Wenn, wie im Gesetzbeschluss darauf verzichtet werden soll, überhaupt zeitlich einen Schlusspunkt für die Möglichkeit des Widerrufs vorzusehen, sollte dem Unternehmer wenigstens die Möglichkeit eingeräumt werden, die Belehrung effektiv nachzuholen, und die Widerrufsfrist in Lauf zu setzen. Dies ist vor allem in zweifelhaften Fällen von Bedeutung.
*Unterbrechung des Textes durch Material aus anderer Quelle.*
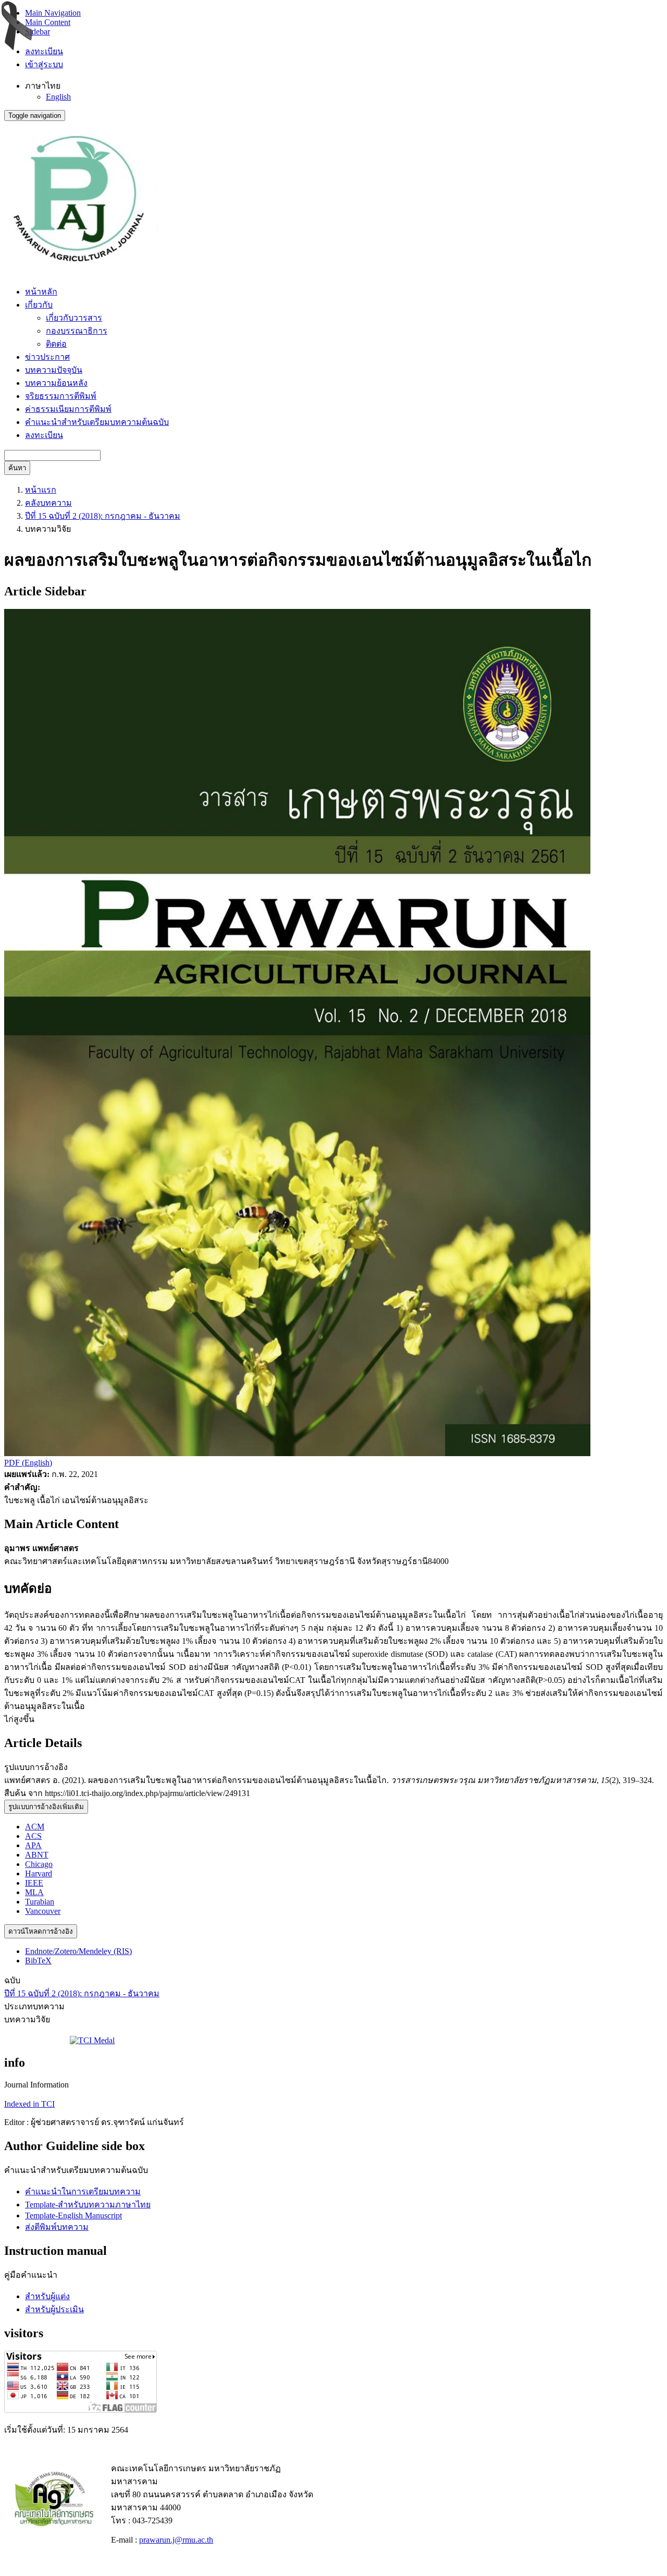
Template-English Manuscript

Grundsätzlich ist zwar die Widerrufsbelehrung noch nach jetzigem Recht jederzeit nachholbar. Sie bedarf jedoch zur Wirksamkeit der Unterschrift des Verbrauchers nach § 355 Abs. 2 Satz 2 BGB. Hierzu wird der Verbraucher regelmäßig aber nicht mehr bereit sein. Der Unternehmer muss deshalb abweichend von Artikel 25 Abs. 3 Nr. 1, Artikel 229 § 8 Abs. 2 Satz 2 EGBGB des Entwurfs dauerhaft die Möglichkeit eröffnet werden, die Widerrufsbelehrung ohne die Form des § 355 Abs. 2 Satz 2 BGB nachzuholen.

Dies kann nicht als Wertungswiderspruch gewertet werden. Richtig ist zwar, dass dann ein Unternehmer, der die Belehrung über das Widerrufsrecht unterlassen hat, die Belehrung ohne Beachtung der Form des § 355 Abs. 2 Satz 2 BGB nachholen könnte. Dies stellt aber keine Privilegierung eines Rechtsbruchs dar, weil eine nachträgliche Widerrufsbelehrung beim Verbraucher besondere Aufmerksamkeit erregen wird, zumal sie weiterhin der Textform bedarf und zum Zwecke der Beweisbarkeit zuzustellen sein wird. Um den Aufmerksamkeitszweck zu erhöhen kann außerdem vorgesehen werden, dass die Belehrung in diesen Fällen mit keiner weiteren Erklärung verbunden werden darf.

Auf die Unterschrift wird bereits bisher bei Belehrungen über das Widerrufsrecht im Fernabsatz verzichtet (vgl. § 312d Abs. 2 Halbsatz 2 BGB). Im vorliegenden Gesetzesbeschluss werden entsrechende weitere Ausnahmen eingeführt (vgl. Artikel 25 Abs. 1 Nr. 16 und 17).

Es könnte demzufolge etwa folgende Regelung vorgesehen werden: An § 355 Abs. 3 BGB wird über Artikel 25 Abs. 1 Nr. 6 hinaus folgender weiterer Satz angeführt: „Wird eine versäumte Widerrufsbelehrung nachgeholt, ist § 355 Abs. 2 Satz 2 BGB nicht anzuwenden, wenn die Belehrung mit keiner weiteren Erklärung verbunden ist.“

Artikel 25 Abs. 3 Nr. 1, Artikel 229 § 8 Abs. 2 EGBGB, ist dann zu streichen.

Die europäischen Richtlinien sehen eine Unterschrift des Verbrauchers unter die Widerrufsbelehrung nicht vor. Sie stehen einer solchen Regelung also nicht entgegen.